## Text section
----
Biotech Startup Acetylon Pharma Catches $7.25M in A Round from Backers Such As New England Patriots Owner

Xconomy Boston — 

[Correction appended—08/11/09]

Acetylon Pharmaceuticals is unveiling its technology today after closing a $7.25 million Series A round of financing to develop novel drugs to treat multiple myeloma and rheumatoid arthritis, according to the company. Many of the startup’s backers have close ties to the Dana-Farber Cancer Institute in Boston—including the company that owns the NFL’s New England Patriots, Acetylon president and CEO Walter Ogier tells Xconomy.

The biotech startup is researching drugs designed to block a specific enzyme involved in cancer and many other diseases, based on discoveries by scientists affiliated with Dana-Farber and Harvard University. The firm has drummed up investments from an interesting mix, including Acetylon co-founder and chairman Mark Cohen, a technology entrepreneur who serves on the board of Dana-Farber, and the Kraft Group, the Foxborough, MA, holding company founded by Patriots owner Robert Kraft, who is also a major supporter of Dana-Farber, according to Ogier.

Acetylon was formed last year to develop drugs that target one among a class of enzymes known as HDACs (short for histone deacetylases), which are involved in regulating the expression of certain genes in most types of cells. Interfering with these enzymes can interfere with gene expression, making them popular targets among pharma and biotech companies developing drugs to treat cancer and other diseases. In fact, the leading HDAC inhibitor drug on the market is Whitehouse Station, NJ-based drug giant Merck’s (NYSE:MRK) vorinostat (Zolinza) for treating the immune system cancer called lymphoma.
----
In the article on Acetylon's funding, which two diseases is the company developing drugs to treat?

## Stored data
----
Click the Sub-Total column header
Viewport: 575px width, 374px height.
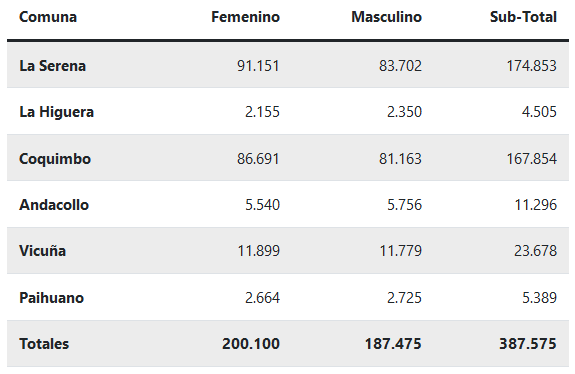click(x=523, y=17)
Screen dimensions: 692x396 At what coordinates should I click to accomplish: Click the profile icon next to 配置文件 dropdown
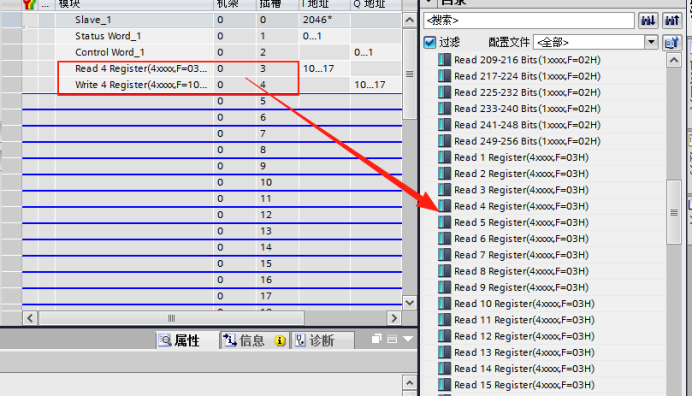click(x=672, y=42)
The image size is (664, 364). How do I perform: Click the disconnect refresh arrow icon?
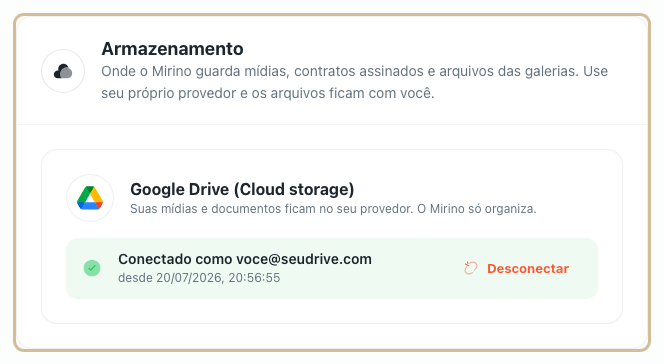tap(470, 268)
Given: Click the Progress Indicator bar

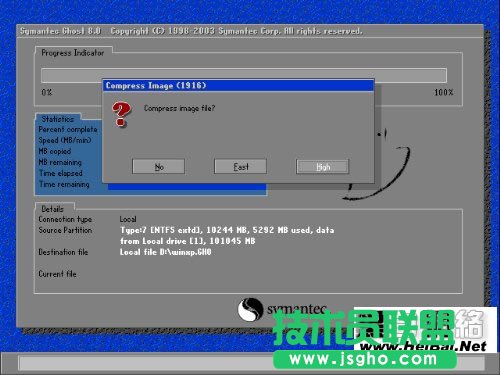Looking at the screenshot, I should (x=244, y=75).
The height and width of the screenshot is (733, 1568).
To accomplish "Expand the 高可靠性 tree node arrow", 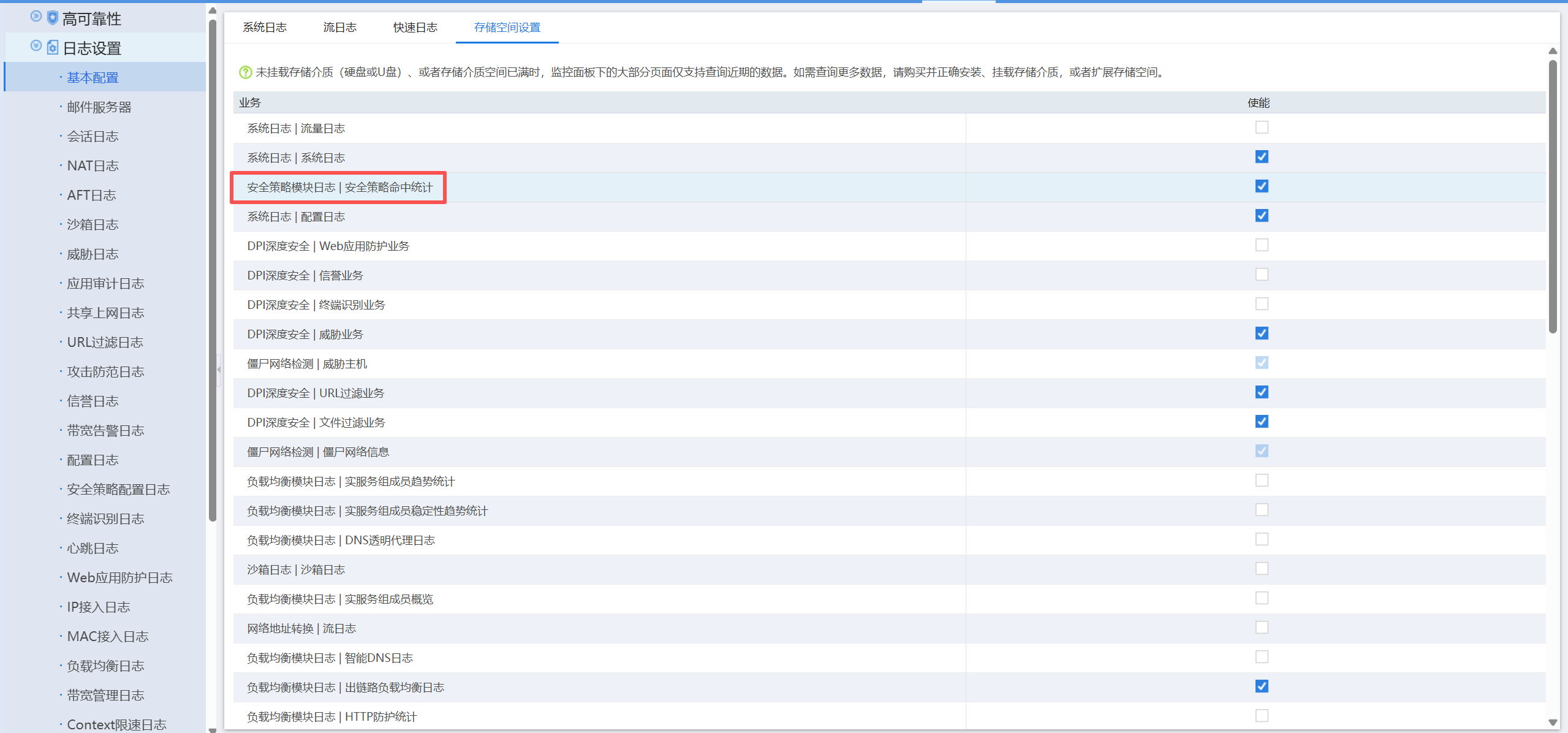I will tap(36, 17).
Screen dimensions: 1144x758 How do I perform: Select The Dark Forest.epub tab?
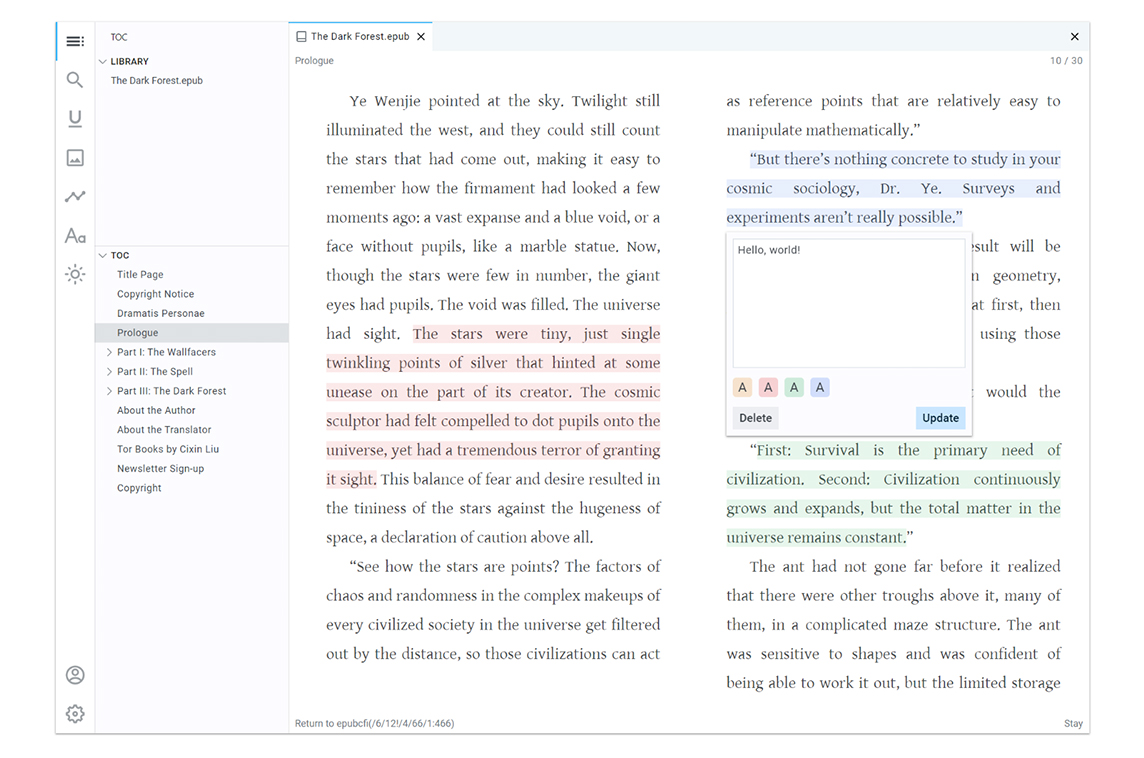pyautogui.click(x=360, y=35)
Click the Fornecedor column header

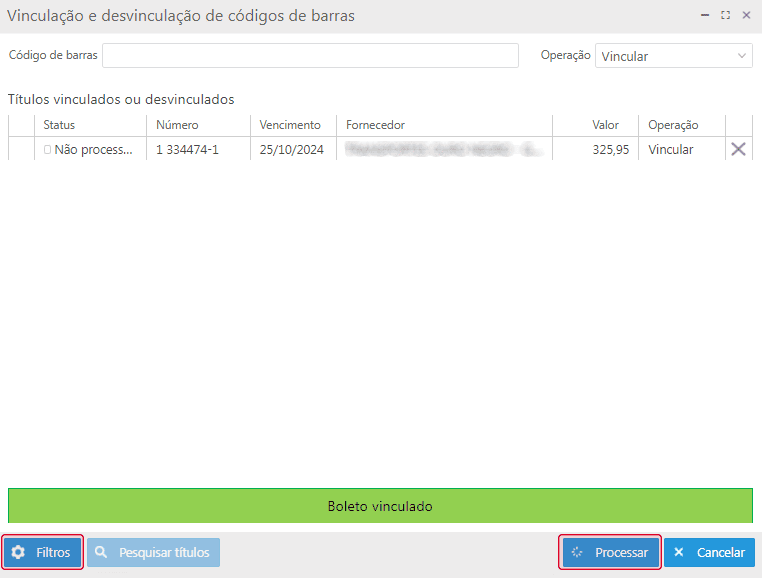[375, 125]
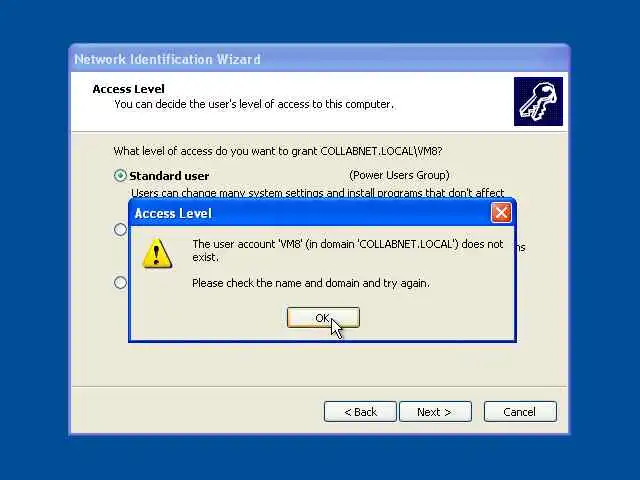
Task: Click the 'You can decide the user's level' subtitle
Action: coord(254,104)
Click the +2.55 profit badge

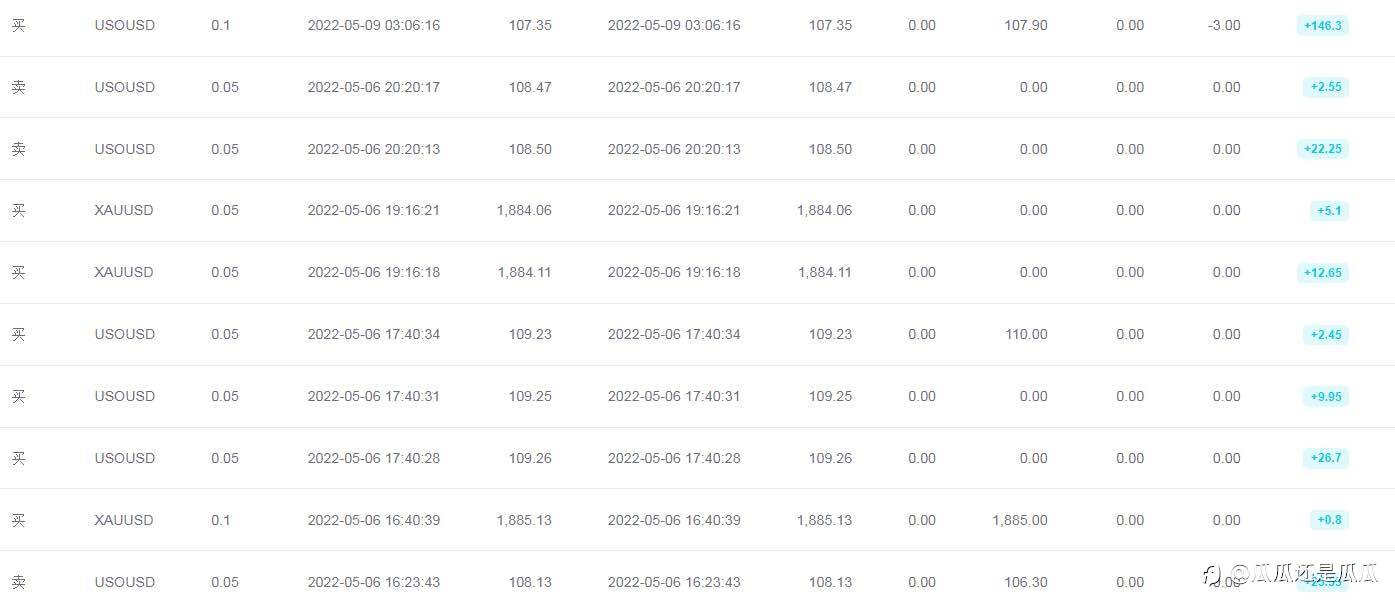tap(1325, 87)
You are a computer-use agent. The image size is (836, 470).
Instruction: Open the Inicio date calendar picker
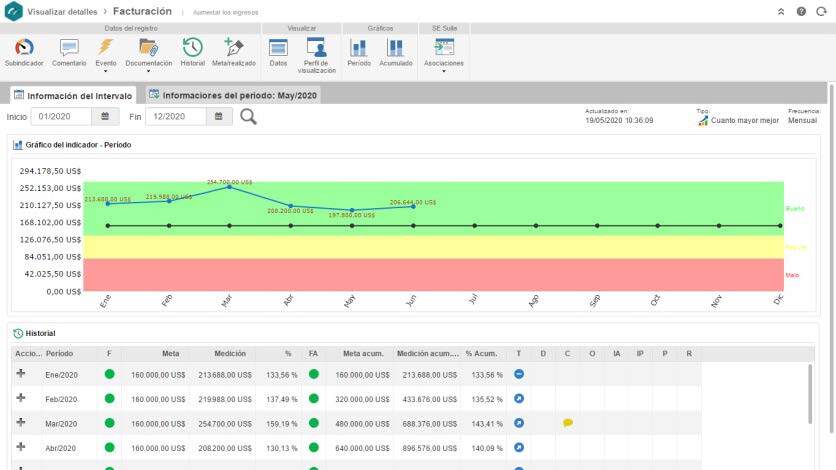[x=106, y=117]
----
## Task solution
Multiple myeloma and rheumatoid arthritis.